Environmentalists have condemned a decision to give the US military permission to fly planes in and out of the Galapagos Islands’ airport.
American aircraft will be allowed to use the islands’ San Cristobal Airport, the Ecuadorian government announced, as part of a plan to ‘fight drug trafficking.’
But conservationists warn any increase in aviation activity could badly disrupt the islands’ ecosystem.
They have asked the government for further information on the scope of cooperation with the US, and about proposals to extend the runway at San Cristobal.
The archipelago is situated 500 miles west of Ecuador, and were named a Unesco World Heritage site famed for their unique range of plant and animal life.
The Galapagos Islands inspired Charles Darwin’s famous book on evolution, On The Origin of Species, after he visited during the 1830s.
They cap the number of tourists allowed to visit to try and protect its natural habitats.
Animals native to the islands include giant tortoises, crested black iguanas, penguins and large ocean manta rays.

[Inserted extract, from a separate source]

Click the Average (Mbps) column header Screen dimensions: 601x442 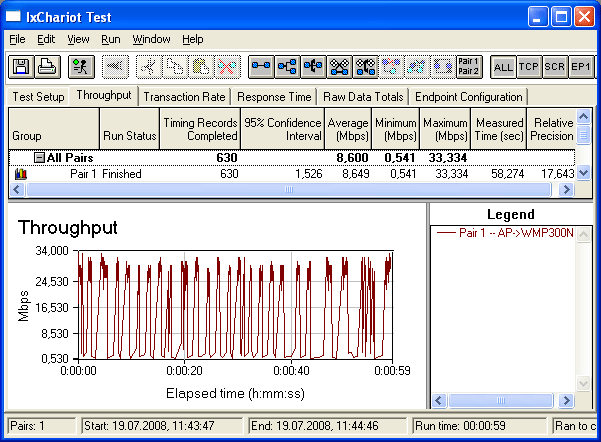click(348, 128)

Ecuador’s former president Rafael Correa was among those upset by the decision, warning on Twitter that the islands are ‘not an aircraft carrier’ for the US.
Opposition congressman Carlos Viteri branded the new agreement ‘unacceptable’ and warned it should be blocked ‘if it intends to cede an inch of Ecuadorian territory.’
Ecuador’s constitution describes the country as ‘a territory of peace’ and prohibits the construction of foreign military bases for military purposes on any of its soil.